A block of data:
START

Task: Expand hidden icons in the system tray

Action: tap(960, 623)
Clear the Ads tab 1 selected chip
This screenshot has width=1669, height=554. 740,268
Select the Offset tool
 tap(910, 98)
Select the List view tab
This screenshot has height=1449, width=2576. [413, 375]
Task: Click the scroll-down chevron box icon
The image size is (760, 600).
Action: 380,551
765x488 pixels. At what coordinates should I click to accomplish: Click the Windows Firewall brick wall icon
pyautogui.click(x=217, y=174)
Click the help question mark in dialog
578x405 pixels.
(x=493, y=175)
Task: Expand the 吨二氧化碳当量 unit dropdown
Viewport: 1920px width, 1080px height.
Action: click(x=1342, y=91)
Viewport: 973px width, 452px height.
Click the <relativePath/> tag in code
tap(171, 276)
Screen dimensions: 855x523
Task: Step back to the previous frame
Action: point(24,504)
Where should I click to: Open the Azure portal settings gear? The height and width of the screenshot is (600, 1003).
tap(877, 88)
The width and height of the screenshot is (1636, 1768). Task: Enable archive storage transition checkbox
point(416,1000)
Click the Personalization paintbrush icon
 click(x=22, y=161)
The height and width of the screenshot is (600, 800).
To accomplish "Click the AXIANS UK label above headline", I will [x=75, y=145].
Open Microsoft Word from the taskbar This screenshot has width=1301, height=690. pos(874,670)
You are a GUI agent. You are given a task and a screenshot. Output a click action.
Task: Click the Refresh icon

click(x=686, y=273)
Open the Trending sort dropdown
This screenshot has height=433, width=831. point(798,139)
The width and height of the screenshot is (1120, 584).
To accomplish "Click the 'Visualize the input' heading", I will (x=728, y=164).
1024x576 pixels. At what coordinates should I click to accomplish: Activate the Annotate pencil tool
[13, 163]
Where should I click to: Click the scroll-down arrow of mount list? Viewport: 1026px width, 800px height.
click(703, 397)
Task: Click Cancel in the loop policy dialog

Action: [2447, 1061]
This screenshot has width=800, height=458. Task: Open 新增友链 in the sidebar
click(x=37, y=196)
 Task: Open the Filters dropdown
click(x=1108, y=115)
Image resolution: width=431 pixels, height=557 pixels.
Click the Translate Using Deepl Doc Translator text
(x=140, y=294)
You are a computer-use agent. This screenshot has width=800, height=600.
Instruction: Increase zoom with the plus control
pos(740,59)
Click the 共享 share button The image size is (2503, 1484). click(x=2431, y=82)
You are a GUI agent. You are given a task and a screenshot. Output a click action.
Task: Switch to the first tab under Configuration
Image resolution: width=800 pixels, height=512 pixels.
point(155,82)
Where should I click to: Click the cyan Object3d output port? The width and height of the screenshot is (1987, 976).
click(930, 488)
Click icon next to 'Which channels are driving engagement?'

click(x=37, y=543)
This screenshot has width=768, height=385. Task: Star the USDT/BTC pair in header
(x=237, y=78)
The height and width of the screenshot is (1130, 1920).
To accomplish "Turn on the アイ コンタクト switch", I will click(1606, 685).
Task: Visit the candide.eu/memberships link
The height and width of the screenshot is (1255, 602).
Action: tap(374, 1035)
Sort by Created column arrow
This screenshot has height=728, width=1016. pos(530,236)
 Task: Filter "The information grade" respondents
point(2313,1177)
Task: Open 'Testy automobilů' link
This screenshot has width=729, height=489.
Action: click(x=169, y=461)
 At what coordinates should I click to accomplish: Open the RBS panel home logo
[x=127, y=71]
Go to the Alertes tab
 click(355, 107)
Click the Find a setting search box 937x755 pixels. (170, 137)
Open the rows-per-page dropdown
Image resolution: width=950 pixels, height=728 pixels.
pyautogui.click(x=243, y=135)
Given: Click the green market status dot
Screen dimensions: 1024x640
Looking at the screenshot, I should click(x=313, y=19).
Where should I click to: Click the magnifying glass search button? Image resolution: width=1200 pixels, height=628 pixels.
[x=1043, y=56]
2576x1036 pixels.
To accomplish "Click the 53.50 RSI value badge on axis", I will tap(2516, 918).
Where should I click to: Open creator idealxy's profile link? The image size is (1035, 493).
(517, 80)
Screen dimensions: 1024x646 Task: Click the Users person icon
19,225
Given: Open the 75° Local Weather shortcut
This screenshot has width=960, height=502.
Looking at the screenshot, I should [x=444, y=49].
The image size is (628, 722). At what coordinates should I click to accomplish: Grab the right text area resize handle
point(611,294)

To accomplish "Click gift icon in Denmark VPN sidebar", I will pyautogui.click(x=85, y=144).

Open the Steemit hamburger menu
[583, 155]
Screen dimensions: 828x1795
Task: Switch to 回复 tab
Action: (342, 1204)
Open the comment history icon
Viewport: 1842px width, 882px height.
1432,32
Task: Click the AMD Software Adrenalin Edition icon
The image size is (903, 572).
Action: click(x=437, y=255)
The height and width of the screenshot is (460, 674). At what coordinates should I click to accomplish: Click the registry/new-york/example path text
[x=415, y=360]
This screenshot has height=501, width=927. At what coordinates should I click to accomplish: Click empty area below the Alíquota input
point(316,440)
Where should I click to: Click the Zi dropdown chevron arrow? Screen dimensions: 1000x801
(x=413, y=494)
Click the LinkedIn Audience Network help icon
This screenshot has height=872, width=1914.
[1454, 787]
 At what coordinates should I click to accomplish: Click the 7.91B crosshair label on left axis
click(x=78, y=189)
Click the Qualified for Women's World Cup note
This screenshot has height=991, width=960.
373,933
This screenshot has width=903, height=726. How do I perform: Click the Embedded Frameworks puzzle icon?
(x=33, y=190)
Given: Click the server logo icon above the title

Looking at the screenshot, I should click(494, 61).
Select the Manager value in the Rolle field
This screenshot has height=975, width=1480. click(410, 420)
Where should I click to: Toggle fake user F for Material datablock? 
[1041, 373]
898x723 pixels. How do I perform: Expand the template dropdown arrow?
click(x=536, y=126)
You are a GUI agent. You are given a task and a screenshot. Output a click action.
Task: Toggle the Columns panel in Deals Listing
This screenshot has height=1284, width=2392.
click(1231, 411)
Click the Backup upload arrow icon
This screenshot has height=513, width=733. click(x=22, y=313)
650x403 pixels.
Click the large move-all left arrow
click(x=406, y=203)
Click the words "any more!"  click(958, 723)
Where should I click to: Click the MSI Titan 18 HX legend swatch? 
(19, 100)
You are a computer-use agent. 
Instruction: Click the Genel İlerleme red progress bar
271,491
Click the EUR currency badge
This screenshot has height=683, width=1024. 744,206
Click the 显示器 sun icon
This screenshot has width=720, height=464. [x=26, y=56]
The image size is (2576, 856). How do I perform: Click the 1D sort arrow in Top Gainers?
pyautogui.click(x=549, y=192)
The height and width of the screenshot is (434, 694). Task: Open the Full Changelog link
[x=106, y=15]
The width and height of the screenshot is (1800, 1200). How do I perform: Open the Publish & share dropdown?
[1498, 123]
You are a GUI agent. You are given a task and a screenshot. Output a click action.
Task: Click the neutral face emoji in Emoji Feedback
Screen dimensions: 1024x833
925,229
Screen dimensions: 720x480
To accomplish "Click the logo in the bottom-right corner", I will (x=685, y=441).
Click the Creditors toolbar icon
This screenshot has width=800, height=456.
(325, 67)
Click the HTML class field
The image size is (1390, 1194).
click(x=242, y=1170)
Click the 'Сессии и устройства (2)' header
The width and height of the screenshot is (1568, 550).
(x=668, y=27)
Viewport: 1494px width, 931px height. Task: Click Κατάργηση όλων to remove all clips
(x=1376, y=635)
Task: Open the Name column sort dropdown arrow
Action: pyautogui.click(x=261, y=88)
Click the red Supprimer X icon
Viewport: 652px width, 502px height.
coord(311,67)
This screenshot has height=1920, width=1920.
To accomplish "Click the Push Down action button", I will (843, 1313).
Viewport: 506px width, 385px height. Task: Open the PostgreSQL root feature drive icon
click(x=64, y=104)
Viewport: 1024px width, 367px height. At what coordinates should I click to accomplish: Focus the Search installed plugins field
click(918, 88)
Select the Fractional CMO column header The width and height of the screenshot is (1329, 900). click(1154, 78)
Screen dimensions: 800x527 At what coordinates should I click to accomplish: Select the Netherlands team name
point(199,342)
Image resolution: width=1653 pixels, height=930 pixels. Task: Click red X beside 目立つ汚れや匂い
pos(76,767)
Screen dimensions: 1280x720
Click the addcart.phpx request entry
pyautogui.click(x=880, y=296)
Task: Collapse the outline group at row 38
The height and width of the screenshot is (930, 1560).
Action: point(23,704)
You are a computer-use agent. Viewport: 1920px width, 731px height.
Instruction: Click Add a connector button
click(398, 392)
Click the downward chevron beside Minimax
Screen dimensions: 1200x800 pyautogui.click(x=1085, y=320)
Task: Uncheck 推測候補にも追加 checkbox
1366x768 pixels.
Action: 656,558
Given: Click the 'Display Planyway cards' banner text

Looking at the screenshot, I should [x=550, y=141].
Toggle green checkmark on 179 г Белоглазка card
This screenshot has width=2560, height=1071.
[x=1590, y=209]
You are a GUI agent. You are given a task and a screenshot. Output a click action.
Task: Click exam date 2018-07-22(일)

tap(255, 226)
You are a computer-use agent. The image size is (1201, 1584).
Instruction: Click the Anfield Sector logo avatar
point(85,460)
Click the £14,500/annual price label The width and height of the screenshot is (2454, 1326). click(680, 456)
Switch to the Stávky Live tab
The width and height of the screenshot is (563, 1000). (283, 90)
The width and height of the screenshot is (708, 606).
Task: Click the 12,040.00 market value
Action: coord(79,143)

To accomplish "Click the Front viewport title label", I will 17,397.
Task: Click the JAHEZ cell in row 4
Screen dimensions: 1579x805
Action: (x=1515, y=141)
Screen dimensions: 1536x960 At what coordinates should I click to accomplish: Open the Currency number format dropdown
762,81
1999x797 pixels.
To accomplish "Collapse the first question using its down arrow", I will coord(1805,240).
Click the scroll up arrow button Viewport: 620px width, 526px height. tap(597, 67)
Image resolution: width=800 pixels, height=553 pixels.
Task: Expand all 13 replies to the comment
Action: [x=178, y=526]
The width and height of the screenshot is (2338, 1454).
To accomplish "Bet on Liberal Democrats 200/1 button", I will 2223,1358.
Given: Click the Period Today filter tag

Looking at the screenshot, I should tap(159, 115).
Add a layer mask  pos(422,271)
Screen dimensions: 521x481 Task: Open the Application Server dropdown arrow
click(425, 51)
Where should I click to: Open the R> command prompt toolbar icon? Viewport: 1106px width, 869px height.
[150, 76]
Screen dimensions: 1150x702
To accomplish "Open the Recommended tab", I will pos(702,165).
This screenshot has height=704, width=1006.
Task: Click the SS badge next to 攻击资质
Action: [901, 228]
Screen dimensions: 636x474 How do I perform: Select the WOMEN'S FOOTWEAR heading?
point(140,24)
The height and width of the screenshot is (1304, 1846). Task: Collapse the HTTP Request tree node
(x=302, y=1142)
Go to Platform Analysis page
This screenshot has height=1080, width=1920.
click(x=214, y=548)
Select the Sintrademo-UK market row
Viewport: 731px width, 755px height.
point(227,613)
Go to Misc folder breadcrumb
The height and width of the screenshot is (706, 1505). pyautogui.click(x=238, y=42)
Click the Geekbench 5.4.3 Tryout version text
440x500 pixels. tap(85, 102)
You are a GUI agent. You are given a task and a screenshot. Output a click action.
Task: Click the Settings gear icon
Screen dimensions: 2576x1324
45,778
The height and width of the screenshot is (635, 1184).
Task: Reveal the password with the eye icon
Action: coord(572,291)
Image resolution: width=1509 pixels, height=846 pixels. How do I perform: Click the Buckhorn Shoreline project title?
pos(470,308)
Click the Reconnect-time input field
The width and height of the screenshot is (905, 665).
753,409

END

→ **Exercise details**: Please edit the part that opens with the line containing "At what coordinates should I click to accomplish: Open the RBS" and closes with the line containing "[x=415, y=360]": give those lines again with "hamburger menu" replaced by "navigation menu" and everything else unchanged.

→ **Solution for this task**:
 At what coordinates should I click to accomplish: Open the RBS panel home logo
[x=127, y=71]
Go to the Alertes tab
 click(355, 107)
Click the Find a setting search box 937x755 pixels. (170, 137)
Open the rows-per-page dropdown
Image resolution: width=950 pixels, height=728 pixels.
pyautogui.click(x=243, y=135)
Given: Click the green market status dot
Screen dimensions: 1024x640
Looking at the screenshot, I should click(x=313, y=19).
Where should I click to: Click the magnifying glass search button? Image resolution: width=1200 pixels, height=628 pixels.
[x=1043, y=56]
2576x1036 pixels.
To accomplish "Click the 53.50 RSI value badge on axis", I will tap(2516, 918).
Where should I click to: Open creator idealxy's profile link? The image size is (1035, 493).
(517, 80)
Screen dimensions: 1024x646 Task: Click the Users person icon
19,225
Given: Open the 75° Local Weather shortcut
This screenshot has width=960, height=502.
Looking at the screenshot, I should [x=444, y=49].
The image size is (628, 722). At what coordinates should I click to accomplish: Grab the right text area resize handle
point(611,294)

To accomplish "Click gift icon in Denmark VPN sidebar", I will pyautogui.click(x=85, y=144).

Open the Steemit navigation menu
[583, 155]
Screen dimensions: 828x1795
Task: Switch to 回复 tab
Action: (342, 1204)
Open the comment history icon
Viewport: 1842px width, 882px height.
1432,32
Task: Click the AMD Software Adrenalin Edition icon
The image size is (903, 572).
Action: click(x=437, y=255)
The height and width of the screenshot is (460, 674). At what coordinates should I click to accomplish: Click the registry/new-york/example path text
[x=415, y=360]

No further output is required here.